Robert Smithson
Dwan Gallery
The key pieces of Robert Smithson’s demanding exhibition at the Dwan Gallery are two sculptural groups, each containing ten elements, lined up in rows. The basic element of Alogon is a corner like structure built of fifteen cubes. (In line, the formation is often met as an optical illusion.) Constructed out of sheet metal, each element is sprayed gunmetal silver. As one moves past each element one encounters a constant and regularly applied scale increment. The basic modular unit moves from a three-and-a-half-inch cube to a seven inch cube.

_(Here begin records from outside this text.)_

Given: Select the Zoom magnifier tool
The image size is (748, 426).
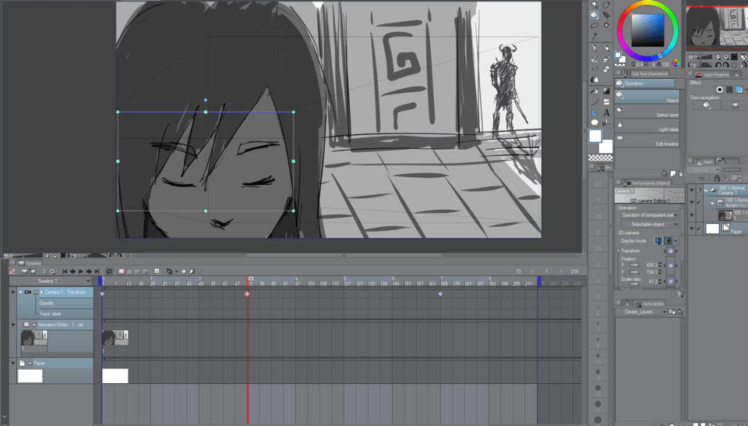Looking at the screenshot, I should point(595,5).
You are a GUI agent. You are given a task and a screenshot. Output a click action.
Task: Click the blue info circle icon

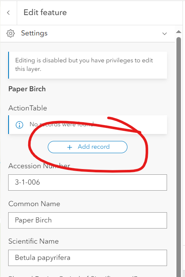pyautogui.click(x=19, y=125)
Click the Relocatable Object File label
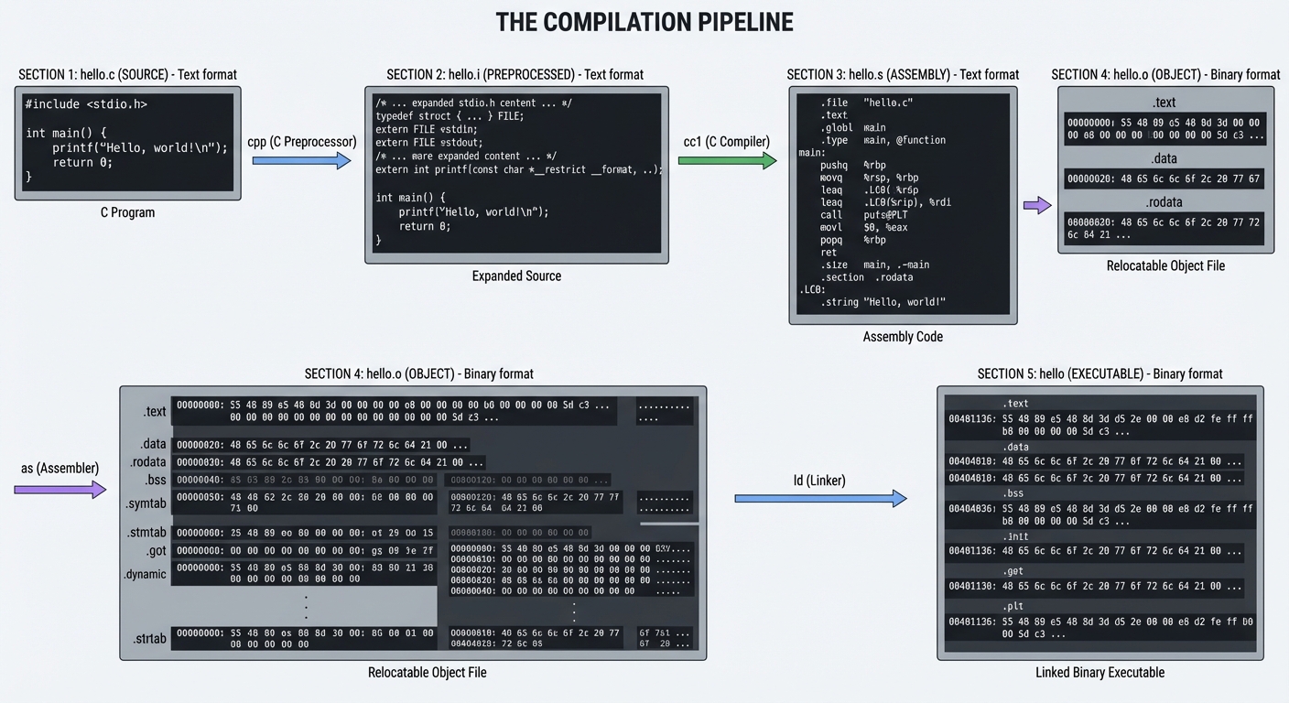 pyautogui.click(x=428, y=672)
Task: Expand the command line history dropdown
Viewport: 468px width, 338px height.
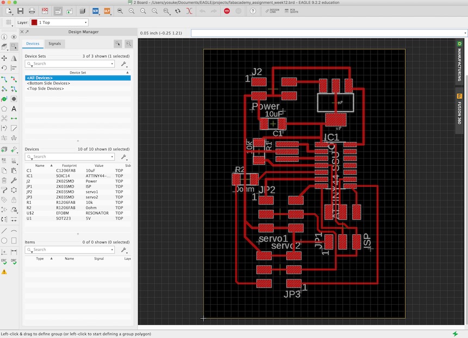Action: [x=465, y=33]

The second sculpture, Plunge, lines up ten works, the basic group of which is a cube, growing out of a cube, growing out of a cube, u.s.w., four times over. By regularly enlarging the size of each cube the work grows from an overall height of 22 inches in the first piece to 40 inches in the last.
Smithson is fascinated by the ritual possibilities of number. His catalog offers us a table of measurements arrived at by determining the “intersection areas to the total surface,“ the “Measurements of Visible Cubes,” a “Code of Positional Changes” and the like. Despite Smithson’s scientistic information his work attests to a highly quirky, Dadaistic temperament. This is not meant as a negative criticism. It only reminds us that much of minimal sculpture is a marriage of engineering and absurdity. Be that as it may, Smithson’s handsome and astute work identifies him incontestably as a major figure of what may very soon prove to be a morganatic alliance.